Element lookup entries
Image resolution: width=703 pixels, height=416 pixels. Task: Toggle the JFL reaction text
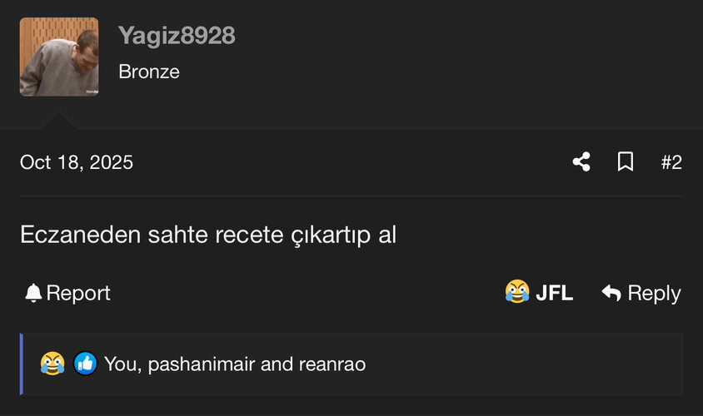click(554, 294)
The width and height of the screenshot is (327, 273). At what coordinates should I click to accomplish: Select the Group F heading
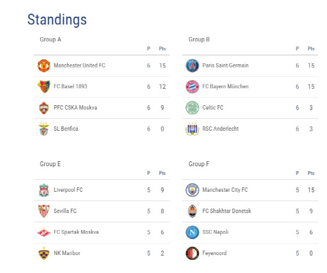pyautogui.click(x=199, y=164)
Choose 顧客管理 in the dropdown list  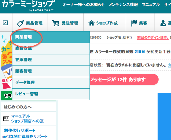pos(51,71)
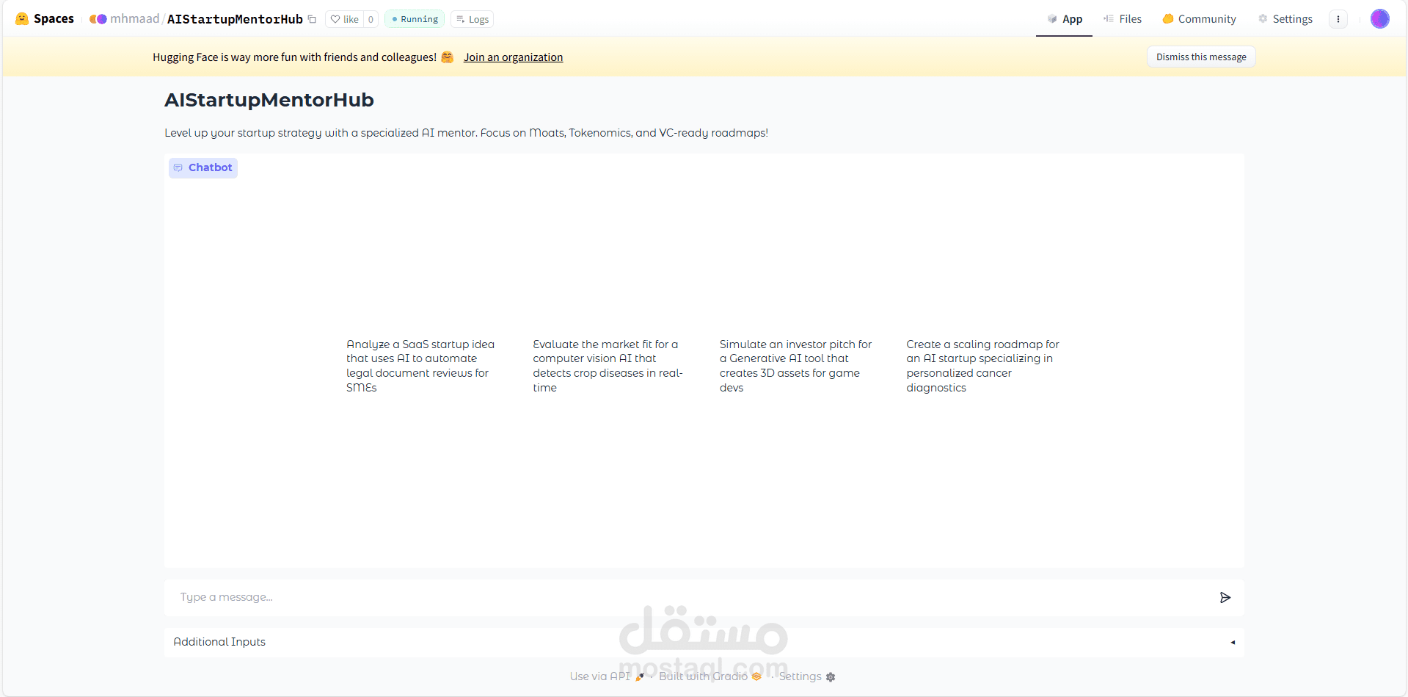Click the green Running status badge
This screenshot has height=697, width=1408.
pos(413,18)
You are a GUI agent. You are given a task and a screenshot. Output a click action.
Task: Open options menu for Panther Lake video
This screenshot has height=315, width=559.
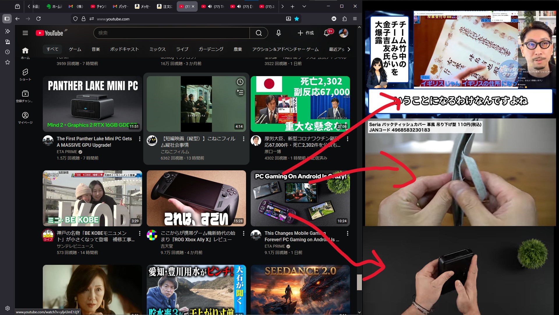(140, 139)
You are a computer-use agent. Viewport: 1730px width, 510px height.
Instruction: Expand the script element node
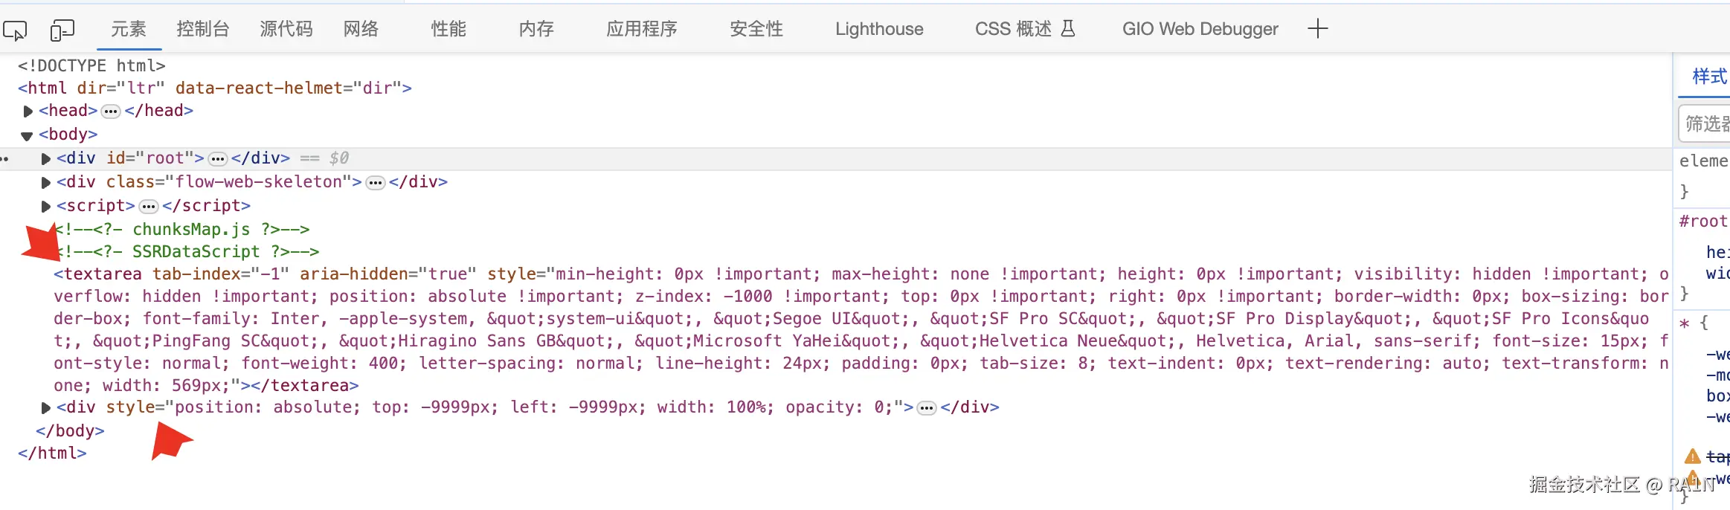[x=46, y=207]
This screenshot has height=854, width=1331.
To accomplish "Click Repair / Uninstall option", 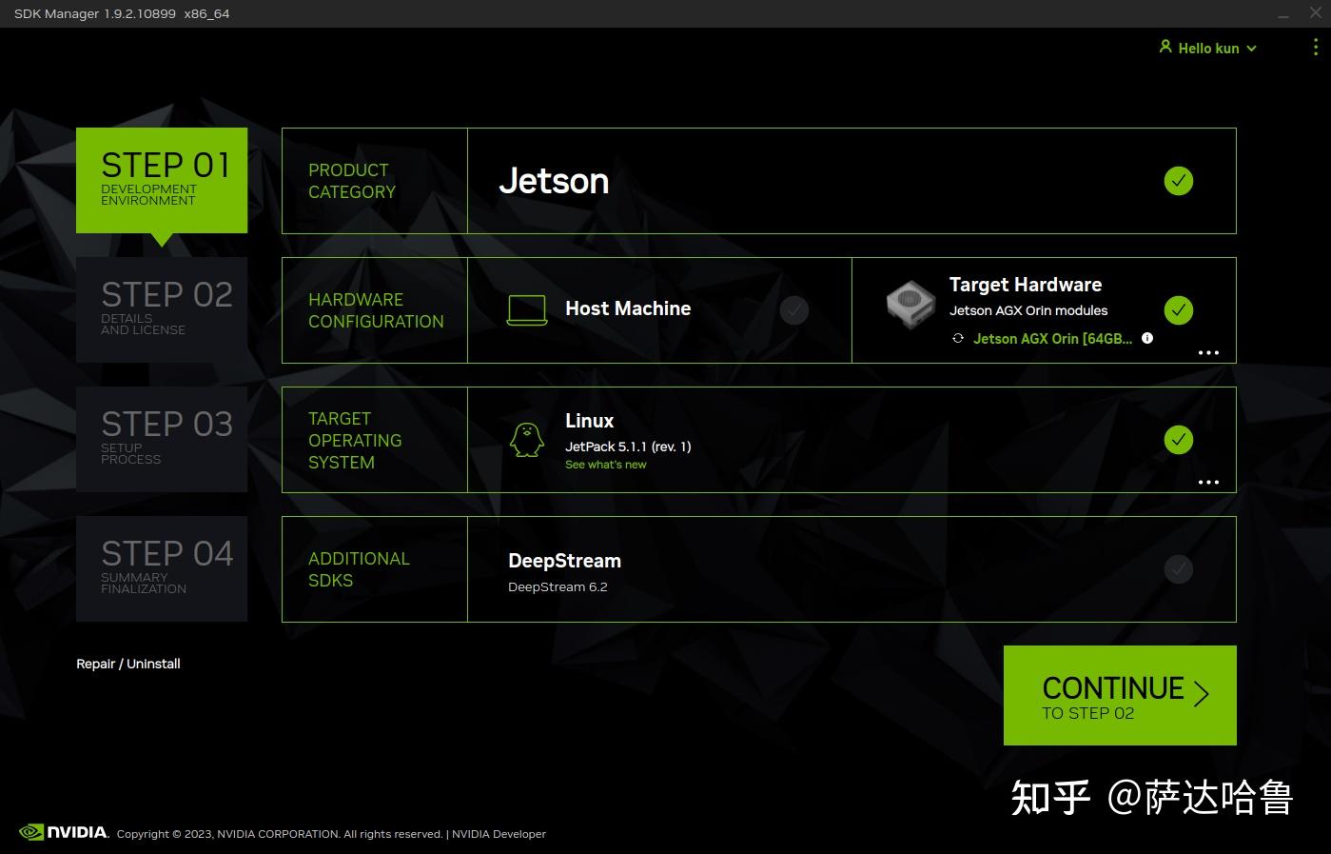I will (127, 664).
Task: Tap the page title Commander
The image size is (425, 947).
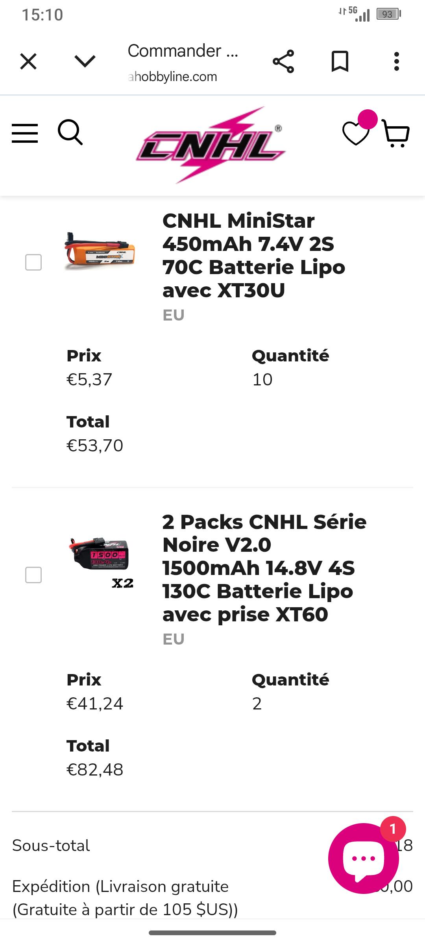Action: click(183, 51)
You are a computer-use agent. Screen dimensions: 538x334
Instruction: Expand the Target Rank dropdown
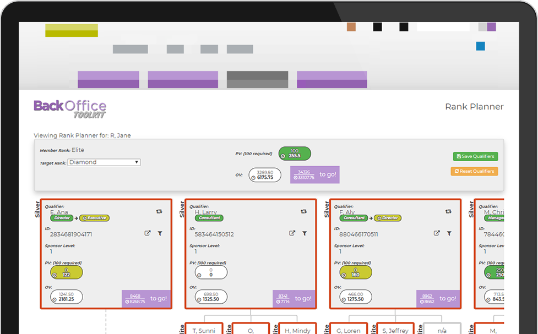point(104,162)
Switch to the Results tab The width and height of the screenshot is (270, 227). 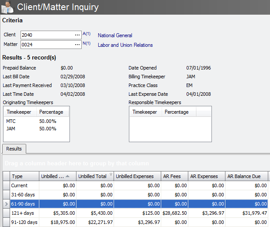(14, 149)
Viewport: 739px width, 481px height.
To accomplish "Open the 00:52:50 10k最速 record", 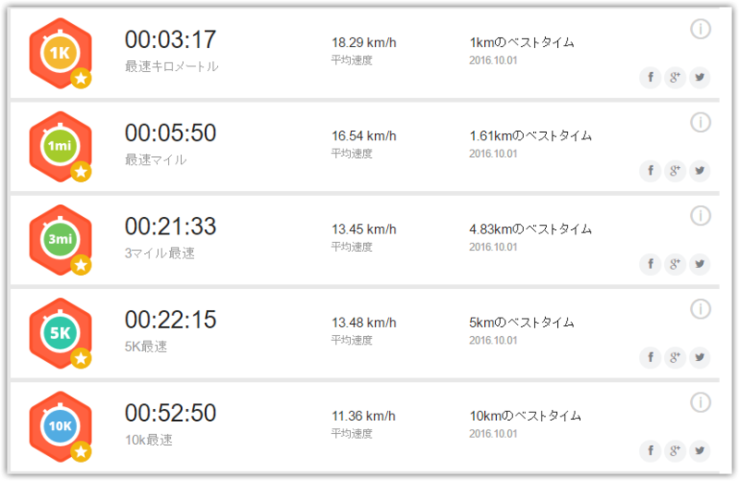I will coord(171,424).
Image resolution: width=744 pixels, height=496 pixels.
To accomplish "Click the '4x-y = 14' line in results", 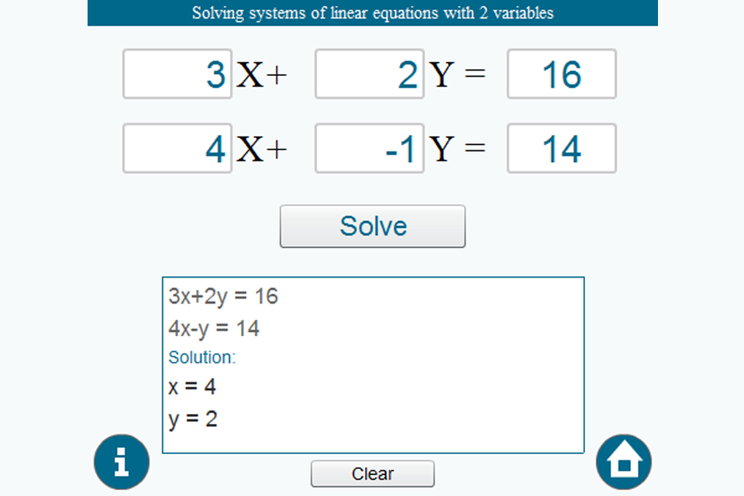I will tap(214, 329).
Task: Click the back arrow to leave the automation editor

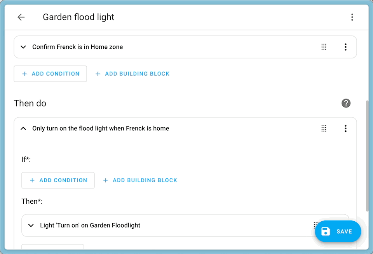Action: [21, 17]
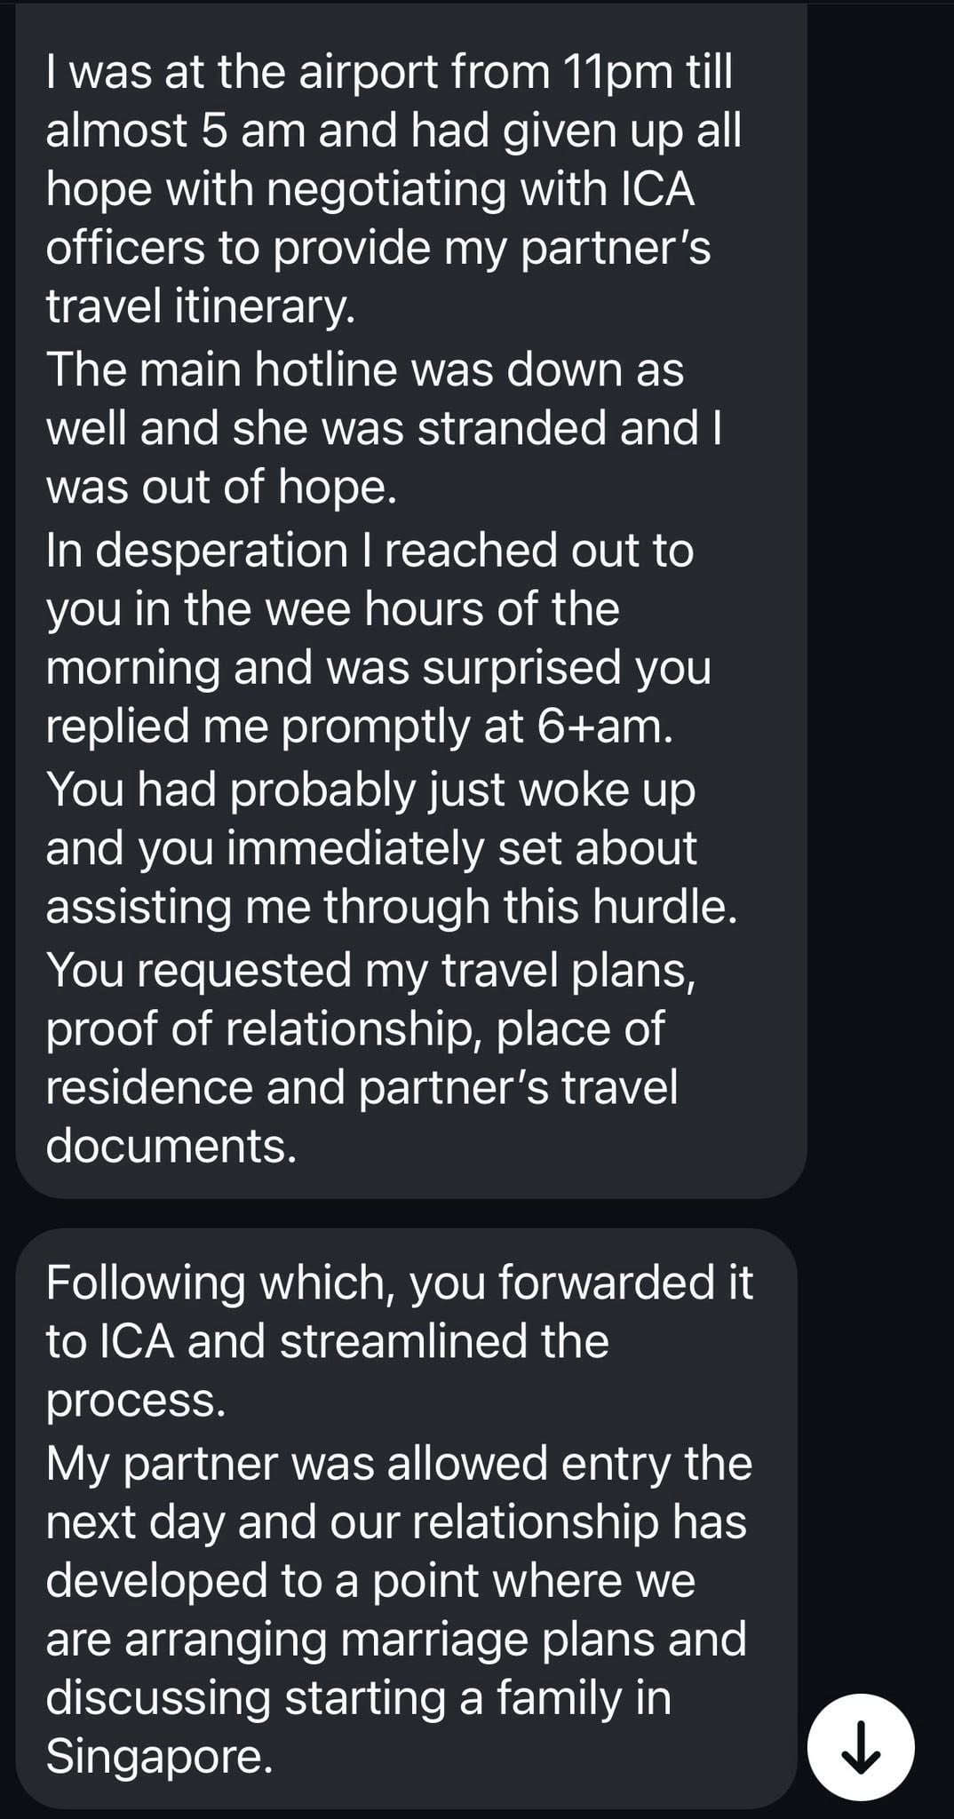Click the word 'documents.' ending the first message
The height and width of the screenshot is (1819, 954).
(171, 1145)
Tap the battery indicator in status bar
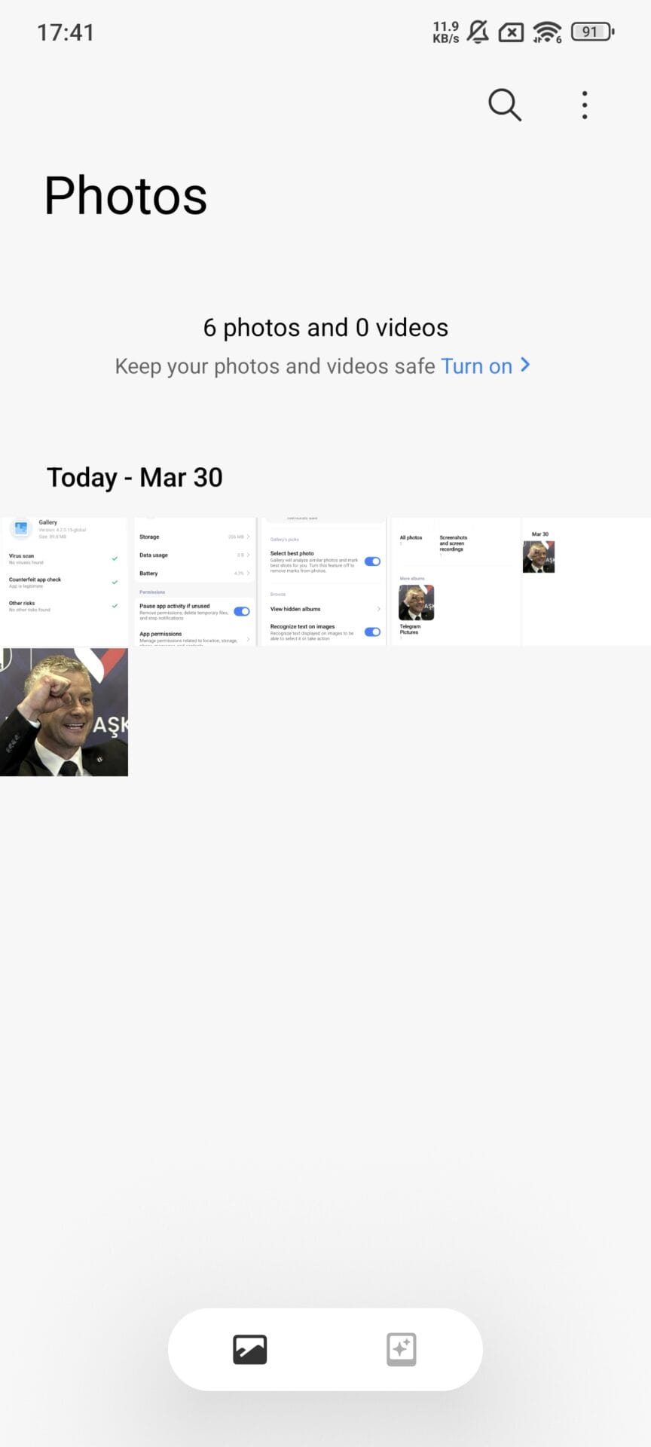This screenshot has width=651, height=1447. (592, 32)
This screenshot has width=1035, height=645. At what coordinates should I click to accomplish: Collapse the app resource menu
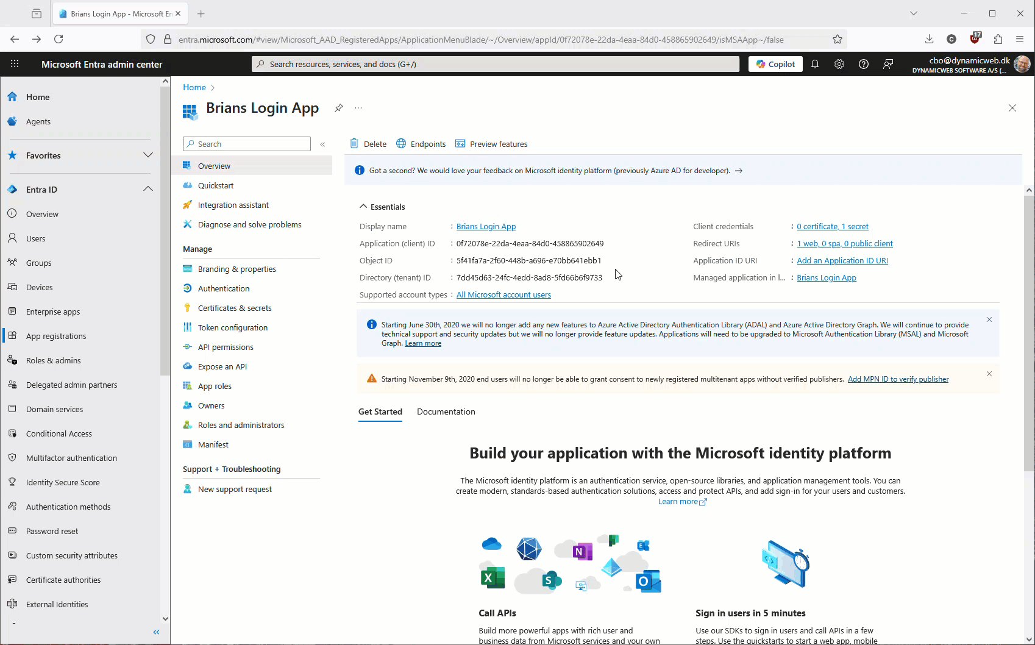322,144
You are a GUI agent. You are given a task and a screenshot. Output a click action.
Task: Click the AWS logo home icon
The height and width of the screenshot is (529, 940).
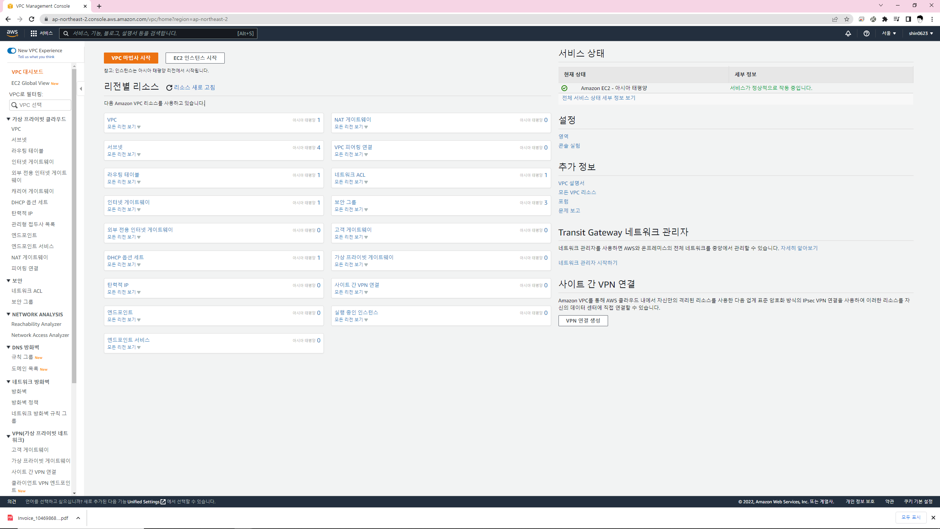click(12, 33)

**What is required:**
Reproduce the lines from the one containing "Task: Click the back" through the end of the entries, both included, without the pictures.

**Task answer:**
Task: Click the back arrow to leave the automation editor

Action: [21, 17]
Click the word 'documents.' ending the first message
The height and width of the screenshot is (1819, 954).
(171, 1145)
Tap the battery indicator in status bar
This screenshot has width=651, height=1447. (592, 32)
This screenshot has width=1035, height=645. At what coordinates should I click to accomplish: Collapse the app resource menu
322,144
You are a GUI agent. You are given a task and a screenshot. Output a click action.
Task: Click the AWS logo home icon
The height and width of the screenshot is (529, 940).
click(12, 33)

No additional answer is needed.